Он вскочил на ноги, стукнулся головой. Что это? Полка? На полке подсвечник! И даже спички!
На первой же странице газеты прочитал:
«Правительство его величества давно уже знало о подготовке революционерами восстания в Савойе. Это восстание было организовано изгнанниками-итальянцами при содействии польских эмигрантов, живущих в Бернском кантоне. Было известно, что в кантонах Во и Женевском есть склад с несколькими тысячами ружей… В условленный день поляки уже находились на швейцарском берегу Женевского озера. Однако их товарищи, узнав об энергичных мероприятиях савойского губернатора, не только отказались сами выехать, но и не дали полякам оружия… Тогда поляки двинулись в Нион и причалили к женевскому берегу в двух милях от границы Савойи (возле Бельрив). Первого февраля эта шайка, состоящая из 300 человек, была разоружена и арестована».

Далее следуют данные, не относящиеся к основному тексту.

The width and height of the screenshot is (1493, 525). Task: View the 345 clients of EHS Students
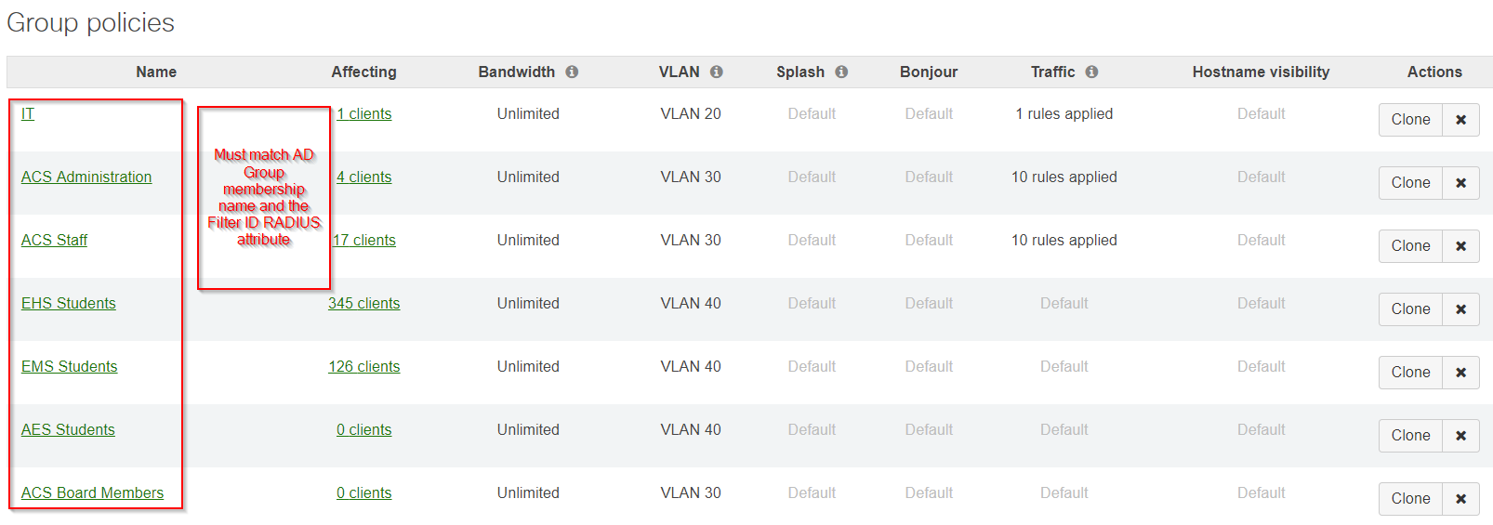(x=363, y=304)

Он отшвырнул газету. Теперь уже нельзя было сомневаться в том, что все рухнуло. Скорей уйти из этой ловушки!..
Но еще много времени прошло, свеча догорела, и снова наступил мрак — не то день, не то ночь, когда в голову лезли бредовые мысли и казалось, что тишина в одиночестве — это репетиция будущих казематов Шпильберга. Пожалуй, слишком уютно.